Between 2017 and 2018 (to date), the CTO has experienced a 51 percent increase in interventional treatment accrual – from 43 to 65 – and “we’re on track to be at about 86 treatment accruals by the end of the year,” said Kitterman, who came to the UI Cancer Center from Oregon Health Sciences University last year.
The UI Cancer Center CTO provides study management services to UIC faculty who are conducting clinical research related to the prevention, diagnosis or treatment of cancer. The office’s staff, which include regulatory and budget specialists; clinical research and data coordinators; a quality assurance and education specialist; and clinical research managers, assist with every facet of a trial, from managing the start-up process (budget development and negotiation, Protocol Review Committee submission; Institutional Review Board submission); clinical research coordination; data management; and quality assurance monitoring, among others tasks.
During the reorganization, numerous processes have been implemented that has allowed the office to experience a 23 percent decrease in the time it takes to activate a clinical trial – from 142 days in 2016 to 109 days in 2017, with a goal to eventually lower the average to about 90 days, said Oana Danciu, MD, associate professor of medicine at UI Health and medical director of the UI Cancer Center clinical trials office.
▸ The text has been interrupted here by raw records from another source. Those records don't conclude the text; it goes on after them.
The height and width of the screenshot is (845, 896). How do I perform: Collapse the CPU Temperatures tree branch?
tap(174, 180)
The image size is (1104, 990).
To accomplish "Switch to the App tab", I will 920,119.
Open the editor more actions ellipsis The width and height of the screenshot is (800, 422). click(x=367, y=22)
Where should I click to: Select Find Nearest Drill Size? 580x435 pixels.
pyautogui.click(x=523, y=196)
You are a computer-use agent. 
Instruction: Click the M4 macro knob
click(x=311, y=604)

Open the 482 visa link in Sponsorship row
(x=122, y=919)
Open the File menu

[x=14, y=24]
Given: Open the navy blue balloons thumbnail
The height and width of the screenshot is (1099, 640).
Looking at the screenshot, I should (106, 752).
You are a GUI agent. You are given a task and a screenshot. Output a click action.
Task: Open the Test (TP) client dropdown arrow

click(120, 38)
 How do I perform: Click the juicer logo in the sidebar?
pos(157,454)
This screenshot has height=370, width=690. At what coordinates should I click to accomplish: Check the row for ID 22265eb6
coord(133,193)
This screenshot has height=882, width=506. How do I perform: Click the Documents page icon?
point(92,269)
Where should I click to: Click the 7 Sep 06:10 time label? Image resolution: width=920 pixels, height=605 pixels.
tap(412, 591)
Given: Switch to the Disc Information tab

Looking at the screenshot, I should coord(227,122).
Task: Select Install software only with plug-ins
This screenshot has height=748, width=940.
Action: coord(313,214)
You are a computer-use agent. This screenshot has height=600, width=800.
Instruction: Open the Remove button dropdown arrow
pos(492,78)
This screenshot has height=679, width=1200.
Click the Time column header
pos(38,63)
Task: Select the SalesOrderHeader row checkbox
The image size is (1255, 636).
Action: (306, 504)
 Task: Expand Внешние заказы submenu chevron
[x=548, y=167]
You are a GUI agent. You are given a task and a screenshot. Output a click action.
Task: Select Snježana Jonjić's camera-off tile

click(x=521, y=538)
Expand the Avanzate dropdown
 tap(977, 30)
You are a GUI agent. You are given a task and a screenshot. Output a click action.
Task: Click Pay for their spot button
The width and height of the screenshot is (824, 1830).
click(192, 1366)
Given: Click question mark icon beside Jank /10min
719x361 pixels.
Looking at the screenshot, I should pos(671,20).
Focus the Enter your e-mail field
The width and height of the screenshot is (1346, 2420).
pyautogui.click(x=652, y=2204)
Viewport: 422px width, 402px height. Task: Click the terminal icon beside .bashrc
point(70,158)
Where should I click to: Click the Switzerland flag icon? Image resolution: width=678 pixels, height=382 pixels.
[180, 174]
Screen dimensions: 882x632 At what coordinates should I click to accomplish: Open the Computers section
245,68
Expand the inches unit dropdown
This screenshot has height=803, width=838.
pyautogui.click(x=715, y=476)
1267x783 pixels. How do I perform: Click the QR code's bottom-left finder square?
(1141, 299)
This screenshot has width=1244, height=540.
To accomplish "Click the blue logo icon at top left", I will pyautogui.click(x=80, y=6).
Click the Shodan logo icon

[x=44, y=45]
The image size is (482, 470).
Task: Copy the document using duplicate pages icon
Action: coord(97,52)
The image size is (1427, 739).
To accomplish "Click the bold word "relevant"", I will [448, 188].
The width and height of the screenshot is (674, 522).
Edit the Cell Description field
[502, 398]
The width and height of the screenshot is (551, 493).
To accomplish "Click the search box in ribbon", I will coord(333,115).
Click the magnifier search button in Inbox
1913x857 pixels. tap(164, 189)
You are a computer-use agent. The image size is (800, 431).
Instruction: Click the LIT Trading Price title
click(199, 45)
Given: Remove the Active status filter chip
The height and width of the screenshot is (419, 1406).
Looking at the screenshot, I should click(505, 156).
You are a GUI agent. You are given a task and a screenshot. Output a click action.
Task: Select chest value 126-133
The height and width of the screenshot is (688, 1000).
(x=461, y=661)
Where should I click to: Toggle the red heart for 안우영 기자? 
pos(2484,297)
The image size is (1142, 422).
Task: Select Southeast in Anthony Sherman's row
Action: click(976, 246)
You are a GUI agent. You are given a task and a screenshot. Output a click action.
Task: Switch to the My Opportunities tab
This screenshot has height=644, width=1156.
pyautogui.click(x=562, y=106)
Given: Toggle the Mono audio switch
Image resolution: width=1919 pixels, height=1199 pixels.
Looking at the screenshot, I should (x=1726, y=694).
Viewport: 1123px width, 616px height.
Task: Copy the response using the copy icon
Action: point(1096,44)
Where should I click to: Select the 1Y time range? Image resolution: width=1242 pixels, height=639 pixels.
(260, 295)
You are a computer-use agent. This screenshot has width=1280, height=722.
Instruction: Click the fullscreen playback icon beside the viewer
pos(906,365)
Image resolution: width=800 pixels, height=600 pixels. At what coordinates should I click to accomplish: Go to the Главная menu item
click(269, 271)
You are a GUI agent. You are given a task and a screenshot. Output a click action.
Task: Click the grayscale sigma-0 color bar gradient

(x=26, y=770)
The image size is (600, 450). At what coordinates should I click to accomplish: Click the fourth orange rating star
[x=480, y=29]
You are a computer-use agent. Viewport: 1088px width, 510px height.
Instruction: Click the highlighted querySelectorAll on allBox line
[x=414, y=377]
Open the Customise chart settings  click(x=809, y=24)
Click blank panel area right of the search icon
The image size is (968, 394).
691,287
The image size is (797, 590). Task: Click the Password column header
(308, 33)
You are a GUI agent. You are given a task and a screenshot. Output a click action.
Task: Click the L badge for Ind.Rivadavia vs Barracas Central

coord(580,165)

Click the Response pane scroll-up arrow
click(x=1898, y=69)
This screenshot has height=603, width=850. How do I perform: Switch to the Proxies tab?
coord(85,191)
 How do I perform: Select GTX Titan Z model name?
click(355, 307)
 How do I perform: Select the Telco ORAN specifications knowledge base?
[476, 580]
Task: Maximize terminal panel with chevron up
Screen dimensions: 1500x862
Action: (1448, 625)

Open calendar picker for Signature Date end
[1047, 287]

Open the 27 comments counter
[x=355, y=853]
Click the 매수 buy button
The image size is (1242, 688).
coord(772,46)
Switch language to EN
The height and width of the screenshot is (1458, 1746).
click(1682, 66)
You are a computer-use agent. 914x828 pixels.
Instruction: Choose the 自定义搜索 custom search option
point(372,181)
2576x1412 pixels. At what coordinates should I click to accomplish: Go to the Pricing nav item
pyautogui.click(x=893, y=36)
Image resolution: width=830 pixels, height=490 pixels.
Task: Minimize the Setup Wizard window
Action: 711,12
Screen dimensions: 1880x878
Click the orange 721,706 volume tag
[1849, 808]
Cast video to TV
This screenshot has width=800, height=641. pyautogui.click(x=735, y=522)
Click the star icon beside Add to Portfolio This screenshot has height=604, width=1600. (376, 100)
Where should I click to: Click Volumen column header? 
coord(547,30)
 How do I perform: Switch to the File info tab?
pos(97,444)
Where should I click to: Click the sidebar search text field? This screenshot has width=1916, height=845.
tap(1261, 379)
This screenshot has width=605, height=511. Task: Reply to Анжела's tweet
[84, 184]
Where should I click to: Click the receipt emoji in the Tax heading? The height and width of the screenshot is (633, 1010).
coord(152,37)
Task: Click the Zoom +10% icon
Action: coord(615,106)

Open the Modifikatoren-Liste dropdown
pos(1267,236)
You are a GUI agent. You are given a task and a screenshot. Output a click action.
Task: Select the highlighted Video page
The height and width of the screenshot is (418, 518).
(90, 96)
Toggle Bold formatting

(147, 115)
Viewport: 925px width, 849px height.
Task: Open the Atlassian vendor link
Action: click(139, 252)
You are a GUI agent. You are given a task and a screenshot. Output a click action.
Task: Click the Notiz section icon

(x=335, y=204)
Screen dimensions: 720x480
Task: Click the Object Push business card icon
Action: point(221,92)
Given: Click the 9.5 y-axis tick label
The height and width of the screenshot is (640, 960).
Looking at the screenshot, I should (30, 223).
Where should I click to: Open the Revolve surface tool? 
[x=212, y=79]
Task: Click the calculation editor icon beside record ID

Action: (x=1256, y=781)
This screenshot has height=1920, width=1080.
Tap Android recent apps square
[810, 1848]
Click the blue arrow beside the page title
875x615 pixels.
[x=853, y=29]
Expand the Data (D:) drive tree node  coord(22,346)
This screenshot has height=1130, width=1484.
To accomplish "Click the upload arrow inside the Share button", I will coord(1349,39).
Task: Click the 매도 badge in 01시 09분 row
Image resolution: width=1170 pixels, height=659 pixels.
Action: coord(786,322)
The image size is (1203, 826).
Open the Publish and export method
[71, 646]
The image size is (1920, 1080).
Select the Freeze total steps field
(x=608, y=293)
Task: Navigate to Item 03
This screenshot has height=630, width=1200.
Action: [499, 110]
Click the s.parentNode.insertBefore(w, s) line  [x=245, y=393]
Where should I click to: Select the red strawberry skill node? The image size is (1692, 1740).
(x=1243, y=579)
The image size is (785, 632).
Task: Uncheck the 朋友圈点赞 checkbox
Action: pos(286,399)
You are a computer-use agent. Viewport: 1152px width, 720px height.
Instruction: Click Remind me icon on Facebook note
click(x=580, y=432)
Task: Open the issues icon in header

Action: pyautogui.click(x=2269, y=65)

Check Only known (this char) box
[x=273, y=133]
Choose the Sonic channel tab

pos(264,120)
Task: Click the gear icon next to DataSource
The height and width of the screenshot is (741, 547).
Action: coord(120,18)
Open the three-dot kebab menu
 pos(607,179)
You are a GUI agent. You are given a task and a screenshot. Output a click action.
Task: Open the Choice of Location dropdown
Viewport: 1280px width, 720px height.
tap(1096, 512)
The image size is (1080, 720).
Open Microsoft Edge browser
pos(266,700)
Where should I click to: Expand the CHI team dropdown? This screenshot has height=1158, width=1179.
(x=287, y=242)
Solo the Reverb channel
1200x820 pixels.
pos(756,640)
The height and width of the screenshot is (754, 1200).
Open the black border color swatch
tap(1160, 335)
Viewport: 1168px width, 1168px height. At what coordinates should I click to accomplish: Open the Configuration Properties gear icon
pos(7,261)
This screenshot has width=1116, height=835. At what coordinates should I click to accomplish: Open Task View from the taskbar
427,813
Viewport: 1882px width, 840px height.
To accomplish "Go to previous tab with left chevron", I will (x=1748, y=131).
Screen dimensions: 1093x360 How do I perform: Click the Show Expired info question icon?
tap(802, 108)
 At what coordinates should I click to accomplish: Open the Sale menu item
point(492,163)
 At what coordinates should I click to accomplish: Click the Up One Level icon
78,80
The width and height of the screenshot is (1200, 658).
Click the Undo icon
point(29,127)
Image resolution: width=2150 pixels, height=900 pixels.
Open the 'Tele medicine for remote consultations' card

“We’ve hired a new start-up specialist, revised our standard operating procedures, implemented a quality assurance program, begun feasibility meetings, where every detail is covered in opening a trial and, importantly, we’ve created disease teams, which meet monthly to review proposed trials and open trials to review accruals,” Danciu said.
The clinical trials office is searching for any avenue to increase its efficiency, and one way has been the utilization of the online software program OnCore Clinical Trials Management System to manage all of the cancer-related studies. It is available to all faculty performing cancer clinical research and is customized based on the needs of the research studies. Its functions include managing protocols, patients, data, and finances. At a minimum, OnCore is required for all cancer related study submissions to the UI Cancer Center Protocol Review Committee, and to track participant enrollment and status for required National Cancer Institute reporting and, if required, Data and Safety Monitoring Committee (DSMC) oversight.
The reorganization, Kitterman said, is nearing completion. “We still need to fill some holes, but we’re trending in the right direction. It’s been an exciting time.”